Instructions for the task: Return every line of the listing below, unchanged, from its first line to the line holding "乱伦熟女 (1032, 493)", that line included.
── Record set
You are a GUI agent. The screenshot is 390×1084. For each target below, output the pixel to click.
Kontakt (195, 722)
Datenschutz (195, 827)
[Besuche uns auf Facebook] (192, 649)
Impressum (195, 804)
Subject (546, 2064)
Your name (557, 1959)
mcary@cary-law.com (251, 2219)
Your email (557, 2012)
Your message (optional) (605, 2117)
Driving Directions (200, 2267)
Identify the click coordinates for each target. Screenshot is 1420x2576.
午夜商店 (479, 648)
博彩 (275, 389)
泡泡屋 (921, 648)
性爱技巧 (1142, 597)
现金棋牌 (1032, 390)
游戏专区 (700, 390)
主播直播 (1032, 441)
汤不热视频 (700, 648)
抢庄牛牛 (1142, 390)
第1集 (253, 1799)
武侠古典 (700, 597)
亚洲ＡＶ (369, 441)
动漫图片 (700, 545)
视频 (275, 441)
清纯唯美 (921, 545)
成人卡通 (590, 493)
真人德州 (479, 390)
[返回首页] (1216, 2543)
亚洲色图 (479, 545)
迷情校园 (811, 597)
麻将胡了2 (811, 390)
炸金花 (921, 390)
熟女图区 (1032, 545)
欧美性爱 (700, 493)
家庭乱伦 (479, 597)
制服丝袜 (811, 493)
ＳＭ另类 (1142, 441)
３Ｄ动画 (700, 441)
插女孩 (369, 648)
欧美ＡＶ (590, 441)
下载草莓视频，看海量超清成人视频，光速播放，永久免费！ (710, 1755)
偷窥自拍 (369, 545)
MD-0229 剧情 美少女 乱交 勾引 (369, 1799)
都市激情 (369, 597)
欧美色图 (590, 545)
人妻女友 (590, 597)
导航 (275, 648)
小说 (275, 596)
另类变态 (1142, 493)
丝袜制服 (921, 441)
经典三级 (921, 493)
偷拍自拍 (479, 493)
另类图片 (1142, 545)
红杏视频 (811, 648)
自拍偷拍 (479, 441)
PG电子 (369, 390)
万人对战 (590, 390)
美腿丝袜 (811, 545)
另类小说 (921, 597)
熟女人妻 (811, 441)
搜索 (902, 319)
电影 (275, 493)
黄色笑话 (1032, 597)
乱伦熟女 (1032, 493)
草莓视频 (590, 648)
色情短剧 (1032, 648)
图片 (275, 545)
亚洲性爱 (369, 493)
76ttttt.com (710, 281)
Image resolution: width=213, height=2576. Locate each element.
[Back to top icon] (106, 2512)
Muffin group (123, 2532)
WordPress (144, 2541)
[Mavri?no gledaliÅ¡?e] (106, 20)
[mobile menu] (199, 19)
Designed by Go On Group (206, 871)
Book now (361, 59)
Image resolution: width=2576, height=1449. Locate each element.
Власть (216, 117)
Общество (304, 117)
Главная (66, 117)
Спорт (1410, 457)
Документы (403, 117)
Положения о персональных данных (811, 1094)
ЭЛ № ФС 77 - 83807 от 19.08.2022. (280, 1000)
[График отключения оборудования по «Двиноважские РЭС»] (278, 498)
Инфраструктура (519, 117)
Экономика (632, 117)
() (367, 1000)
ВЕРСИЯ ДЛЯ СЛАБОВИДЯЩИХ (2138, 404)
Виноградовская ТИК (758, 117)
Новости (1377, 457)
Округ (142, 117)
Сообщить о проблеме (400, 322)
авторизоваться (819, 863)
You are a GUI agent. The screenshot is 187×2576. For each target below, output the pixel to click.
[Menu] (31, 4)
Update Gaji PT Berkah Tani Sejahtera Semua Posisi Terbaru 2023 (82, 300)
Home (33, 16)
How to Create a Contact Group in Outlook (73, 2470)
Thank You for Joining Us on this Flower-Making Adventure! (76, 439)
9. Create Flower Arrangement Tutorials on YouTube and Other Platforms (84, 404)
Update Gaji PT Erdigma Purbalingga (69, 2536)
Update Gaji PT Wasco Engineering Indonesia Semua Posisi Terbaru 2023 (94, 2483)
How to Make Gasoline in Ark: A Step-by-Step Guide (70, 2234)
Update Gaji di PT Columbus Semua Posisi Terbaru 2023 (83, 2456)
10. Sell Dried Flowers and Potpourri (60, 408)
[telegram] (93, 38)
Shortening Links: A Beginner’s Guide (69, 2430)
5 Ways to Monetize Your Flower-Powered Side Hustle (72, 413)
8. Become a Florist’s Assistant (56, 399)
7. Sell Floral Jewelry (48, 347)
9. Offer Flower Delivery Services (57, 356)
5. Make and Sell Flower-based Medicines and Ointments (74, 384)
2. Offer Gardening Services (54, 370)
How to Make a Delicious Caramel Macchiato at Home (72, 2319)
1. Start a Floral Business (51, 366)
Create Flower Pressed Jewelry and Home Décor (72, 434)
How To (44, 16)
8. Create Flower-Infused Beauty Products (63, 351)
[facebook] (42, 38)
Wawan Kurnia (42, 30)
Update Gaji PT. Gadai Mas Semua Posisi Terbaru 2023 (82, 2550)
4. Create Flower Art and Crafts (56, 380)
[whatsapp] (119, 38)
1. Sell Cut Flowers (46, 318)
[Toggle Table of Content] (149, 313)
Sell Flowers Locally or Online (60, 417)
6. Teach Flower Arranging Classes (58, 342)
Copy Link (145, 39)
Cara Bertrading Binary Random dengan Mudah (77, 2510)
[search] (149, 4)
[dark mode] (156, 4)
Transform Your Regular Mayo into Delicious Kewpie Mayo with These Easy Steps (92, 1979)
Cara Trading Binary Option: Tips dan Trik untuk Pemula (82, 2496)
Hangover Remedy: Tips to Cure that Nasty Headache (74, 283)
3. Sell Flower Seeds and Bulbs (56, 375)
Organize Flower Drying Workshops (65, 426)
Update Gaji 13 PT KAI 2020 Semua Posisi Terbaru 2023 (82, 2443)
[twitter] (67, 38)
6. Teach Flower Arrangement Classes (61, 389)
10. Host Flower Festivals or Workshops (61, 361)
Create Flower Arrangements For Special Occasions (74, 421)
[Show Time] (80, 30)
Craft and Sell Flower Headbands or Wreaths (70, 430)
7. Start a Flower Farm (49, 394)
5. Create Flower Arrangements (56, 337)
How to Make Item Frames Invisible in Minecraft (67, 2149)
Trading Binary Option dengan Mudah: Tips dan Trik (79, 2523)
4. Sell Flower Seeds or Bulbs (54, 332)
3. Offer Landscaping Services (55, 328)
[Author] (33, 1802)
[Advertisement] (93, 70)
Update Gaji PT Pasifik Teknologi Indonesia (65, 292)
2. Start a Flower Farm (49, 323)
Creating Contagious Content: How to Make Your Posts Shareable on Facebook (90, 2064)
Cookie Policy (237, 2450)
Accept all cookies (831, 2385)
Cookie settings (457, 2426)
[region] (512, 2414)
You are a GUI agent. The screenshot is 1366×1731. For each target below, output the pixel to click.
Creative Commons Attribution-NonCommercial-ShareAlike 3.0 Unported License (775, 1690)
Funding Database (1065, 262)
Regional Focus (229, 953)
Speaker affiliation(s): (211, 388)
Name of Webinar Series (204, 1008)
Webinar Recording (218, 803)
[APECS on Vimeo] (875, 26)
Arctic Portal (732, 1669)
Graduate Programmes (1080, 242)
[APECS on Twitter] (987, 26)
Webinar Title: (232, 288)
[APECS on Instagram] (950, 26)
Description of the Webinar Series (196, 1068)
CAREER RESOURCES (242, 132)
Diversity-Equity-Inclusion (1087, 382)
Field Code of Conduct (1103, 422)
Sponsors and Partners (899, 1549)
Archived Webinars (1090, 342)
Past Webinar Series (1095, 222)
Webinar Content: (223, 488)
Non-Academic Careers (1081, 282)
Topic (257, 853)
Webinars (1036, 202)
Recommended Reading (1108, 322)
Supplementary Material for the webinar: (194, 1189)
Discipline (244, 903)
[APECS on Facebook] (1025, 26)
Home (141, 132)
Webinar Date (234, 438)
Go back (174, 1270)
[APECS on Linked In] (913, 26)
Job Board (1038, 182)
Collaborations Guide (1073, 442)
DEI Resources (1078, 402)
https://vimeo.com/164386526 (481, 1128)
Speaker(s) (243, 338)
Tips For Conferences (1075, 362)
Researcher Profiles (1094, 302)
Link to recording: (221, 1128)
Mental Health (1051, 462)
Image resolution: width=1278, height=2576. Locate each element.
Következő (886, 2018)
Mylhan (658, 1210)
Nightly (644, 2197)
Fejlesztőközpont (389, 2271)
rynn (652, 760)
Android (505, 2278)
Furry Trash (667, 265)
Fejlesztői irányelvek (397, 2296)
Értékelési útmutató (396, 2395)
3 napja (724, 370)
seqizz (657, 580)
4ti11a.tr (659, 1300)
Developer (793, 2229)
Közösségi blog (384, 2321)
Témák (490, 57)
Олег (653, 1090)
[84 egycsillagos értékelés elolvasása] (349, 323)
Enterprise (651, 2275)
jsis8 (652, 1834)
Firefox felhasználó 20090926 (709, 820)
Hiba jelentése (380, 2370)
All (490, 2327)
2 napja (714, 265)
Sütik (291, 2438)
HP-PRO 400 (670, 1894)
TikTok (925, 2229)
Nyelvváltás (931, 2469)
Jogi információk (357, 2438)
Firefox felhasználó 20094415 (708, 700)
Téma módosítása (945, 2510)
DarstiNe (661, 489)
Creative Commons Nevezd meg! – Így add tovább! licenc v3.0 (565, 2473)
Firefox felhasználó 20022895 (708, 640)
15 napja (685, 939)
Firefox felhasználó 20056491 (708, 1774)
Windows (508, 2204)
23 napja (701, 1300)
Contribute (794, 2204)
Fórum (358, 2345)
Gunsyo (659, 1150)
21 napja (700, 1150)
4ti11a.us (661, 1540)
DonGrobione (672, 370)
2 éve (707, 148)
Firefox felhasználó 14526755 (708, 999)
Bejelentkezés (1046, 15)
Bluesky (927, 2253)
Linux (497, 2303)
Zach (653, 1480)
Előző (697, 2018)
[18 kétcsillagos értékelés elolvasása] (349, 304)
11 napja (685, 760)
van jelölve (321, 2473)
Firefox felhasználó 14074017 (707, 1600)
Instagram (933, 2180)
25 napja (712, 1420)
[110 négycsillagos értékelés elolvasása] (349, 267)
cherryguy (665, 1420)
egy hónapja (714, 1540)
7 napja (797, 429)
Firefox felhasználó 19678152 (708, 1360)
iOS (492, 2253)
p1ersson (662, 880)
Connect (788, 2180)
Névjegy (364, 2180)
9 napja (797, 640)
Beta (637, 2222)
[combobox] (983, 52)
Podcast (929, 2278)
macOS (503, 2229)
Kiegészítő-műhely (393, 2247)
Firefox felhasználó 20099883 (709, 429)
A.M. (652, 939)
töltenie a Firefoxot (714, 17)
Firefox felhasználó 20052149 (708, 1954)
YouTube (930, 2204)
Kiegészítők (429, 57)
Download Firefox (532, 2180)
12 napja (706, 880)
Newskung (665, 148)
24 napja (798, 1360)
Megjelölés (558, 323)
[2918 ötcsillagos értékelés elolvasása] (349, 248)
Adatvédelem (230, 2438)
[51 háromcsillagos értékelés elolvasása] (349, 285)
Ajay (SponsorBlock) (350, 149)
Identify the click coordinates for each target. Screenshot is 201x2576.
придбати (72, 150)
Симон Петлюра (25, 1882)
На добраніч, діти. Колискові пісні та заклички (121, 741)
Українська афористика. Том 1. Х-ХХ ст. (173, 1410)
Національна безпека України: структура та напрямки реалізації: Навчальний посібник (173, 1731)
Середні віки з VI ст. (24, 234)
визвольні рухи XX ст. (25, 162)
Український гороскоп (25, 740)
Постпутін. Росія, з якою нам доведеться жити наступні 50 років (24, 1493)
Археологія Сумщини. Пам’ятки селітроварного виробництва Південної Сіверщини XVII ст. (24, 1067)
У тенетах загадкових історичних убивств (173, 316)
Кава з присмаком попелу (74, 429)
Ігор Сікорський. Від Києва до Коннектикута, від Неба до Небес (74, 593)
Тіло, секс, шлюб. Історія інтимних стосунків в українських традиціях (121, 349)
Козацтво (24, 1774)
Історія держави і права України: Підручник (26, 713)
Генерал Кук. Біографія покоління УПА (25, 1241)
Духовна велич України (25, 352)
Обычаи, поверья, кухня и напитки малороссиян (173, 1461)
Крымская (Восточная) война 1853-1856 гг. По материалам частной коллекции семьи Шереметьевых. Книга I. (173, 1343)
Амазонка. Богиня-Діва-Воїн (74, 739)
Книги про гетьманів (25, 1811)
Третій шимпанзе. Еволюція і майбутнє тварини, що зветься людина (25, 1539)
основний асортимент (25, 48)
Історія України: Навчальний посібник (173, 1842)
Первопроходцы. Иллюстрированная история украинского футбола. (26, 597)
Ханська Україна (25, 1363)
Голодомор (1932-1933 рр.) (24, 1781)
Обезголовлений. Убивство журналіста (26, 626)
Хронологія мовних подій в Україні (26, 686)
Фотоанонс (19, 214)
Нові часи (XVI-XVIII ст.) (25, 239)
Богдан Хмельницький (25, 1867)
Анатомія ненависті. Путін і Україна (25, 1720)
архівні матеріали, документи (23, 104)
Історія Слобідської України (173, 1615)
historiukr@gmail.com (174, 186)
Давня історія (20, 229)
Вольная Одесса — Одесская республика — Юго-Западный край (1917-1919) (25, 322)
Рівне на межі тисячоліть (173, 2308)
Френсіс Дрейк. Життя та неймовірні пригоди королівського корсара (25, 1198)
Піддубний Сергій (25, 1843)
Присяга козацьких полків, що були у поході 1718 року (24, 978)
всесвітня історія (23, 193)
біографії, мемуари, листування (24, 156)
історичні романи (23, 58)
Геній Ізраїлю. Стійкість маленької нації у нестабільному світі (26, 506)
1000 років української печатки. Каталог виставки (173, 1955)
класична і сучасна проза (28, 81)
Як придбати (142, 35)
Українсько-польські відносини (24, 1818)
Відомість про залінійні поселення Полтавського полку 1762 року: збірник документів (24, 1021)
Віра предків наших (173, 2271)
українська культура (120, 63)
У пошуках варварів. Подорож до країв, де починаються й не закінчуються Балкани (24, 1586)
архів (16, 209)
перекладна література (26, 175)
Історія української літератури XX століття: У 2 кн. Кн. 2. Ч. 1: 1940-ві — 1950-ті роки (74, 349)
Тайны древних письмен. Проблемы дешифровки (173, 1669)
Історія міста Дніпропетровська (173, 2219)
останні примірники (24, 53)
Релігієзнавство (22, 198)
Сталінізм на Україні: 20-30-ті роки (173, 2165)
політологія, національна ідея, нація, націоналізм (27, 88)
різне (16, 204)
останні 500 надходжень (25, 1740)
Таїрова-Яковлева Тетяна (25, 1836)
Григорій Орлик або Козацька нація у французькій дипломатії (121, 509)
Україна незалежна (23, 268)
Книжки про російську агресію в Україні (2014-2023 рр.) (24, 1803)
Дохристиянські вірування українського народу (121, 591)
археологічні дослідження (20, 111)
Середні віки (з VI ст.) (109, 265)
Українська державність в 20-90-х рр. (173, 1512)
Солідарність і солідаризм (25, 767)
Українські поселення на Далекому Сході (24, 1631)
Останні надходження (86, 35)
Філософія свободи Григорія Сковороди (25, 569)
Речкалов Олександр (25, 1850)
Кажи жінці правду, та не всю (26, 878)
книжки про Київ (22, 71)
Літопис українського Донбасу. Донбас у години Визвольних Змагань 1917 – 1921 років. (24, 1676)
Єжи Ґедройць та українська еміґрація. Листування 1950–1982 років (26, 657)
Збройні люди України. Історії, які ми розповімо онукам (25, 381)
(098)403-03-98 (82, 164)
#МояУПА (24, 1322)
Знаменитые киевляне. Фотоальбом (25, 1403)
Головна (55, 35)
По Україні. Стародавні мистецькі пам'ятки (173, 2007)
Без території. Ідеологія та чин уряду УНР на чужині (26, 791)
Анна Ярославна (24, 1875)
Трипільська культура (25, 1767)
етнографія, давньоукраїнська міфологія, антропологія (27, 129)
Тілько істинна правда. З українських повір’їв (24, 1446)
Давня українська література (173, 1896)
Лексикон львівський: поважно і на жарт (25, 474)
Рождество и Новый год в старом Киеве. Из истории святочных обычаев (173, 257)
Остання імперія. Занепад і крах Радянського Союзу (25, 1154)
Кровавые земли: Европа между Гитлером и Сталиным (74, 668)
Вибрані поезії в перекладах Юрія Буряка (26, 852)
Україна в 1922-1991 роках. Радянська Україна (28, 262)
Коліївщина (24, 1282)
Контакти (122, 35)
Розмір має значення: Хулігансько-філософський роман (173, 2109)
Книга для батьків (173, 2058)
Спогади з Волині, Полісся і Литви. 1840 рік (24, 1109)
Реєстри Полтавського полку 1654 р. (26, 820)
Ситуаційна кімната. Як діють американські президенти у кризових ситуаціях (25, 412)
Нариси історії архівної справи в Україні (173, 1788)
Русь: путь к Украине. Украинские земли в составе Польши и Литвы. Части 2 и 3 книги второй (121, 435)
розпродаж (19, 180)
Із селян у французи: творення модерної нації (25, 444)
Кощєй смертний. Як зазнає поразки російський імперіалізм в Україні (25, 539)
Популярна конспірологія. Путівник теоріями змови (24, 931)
────
Solved problem:
You are a GUI agent. The screenshot is 390×1084. For each target below, output the pixel to click.
Kontakt (195, 722)
Datenschutz (195, 827)
[Besuche uns auf Facebook] (192, 649)
Impressum (195, 804)
Subject (546, 2064)
Your name (557, 1959)
mcary@cary-law.com (251, 2219)
Your email (557, 2012)
Your message (optional) (605, 2117)
Driving Directions (200, 2267)
Identify the click coordinates for each target. Screenshot is 1420x2576.
午夜商店 (479, 648)
博彩 (275, 389)
泡泡屋 (921, 648)
性爱技巧 (1142, 597)
现金棋牌 (1032, 390)
游戏专区 (700, 390)
主播直播 (1032, 441)
汤不热视频 (700, 648)
抢庄牛牛 (1142, 390)
第1集 (253, 1799)
武侠古典 (700, 597)
亚洲ＡＶ (369, 441)
动漫图片 (700, 545)
视频 (275, 441)
清纯唯美 (921, 545)
成人卡通 (590, 493)
真人德州 (479, 390)
[返回首页] (1216, 2543)
亚洲色图 (479, 545)
迷情校园 (811, 597)
麻将胡了2 (811, 390)
炸金花 (921, 390)
熟女图区 (1032, 545)
欧美性爱 (700, 493)
家庭乱伦 (479, 597)
制服丝袜 (811, 493)
ＳＭ另类 (1142, 441)
３Ｄ动画 (700, 441)
插女孩 (369, 648)
欧美ＡＶ (590, 441)
下载草莓视频，看海量超清成人视频，光速播放，永久免费！ (710, 1755)
偷窥自拍 (369, 545)
MD-0229 剧情 美少女 乱交 勾引 (369, 1799)
都市激情 (369, 597)
欧美色图 (590, 545)
人妻女友 (590, 597)
导航 (275, 648)
小说 (275, 596)
另类变态 (1142, 493)
丝袜制服 (921, 441)
经典三级 (921, 493)
偷拍自拍 (479, 493)
另类图片 (1142, 545)
红杏视频 (811, 648)
自拍偷拍 (479, 441)
PG电子 (369, 390)
万人对战 (590, 390)
美腿丝袜 (811, 545)
另类小说 (921, 597)
熟女人妻 (811, 441)
搜索 (902, 319)
电影 (275, 493)
黄色笑话 (1032, 597)
乱伦熟女 (1032, 493)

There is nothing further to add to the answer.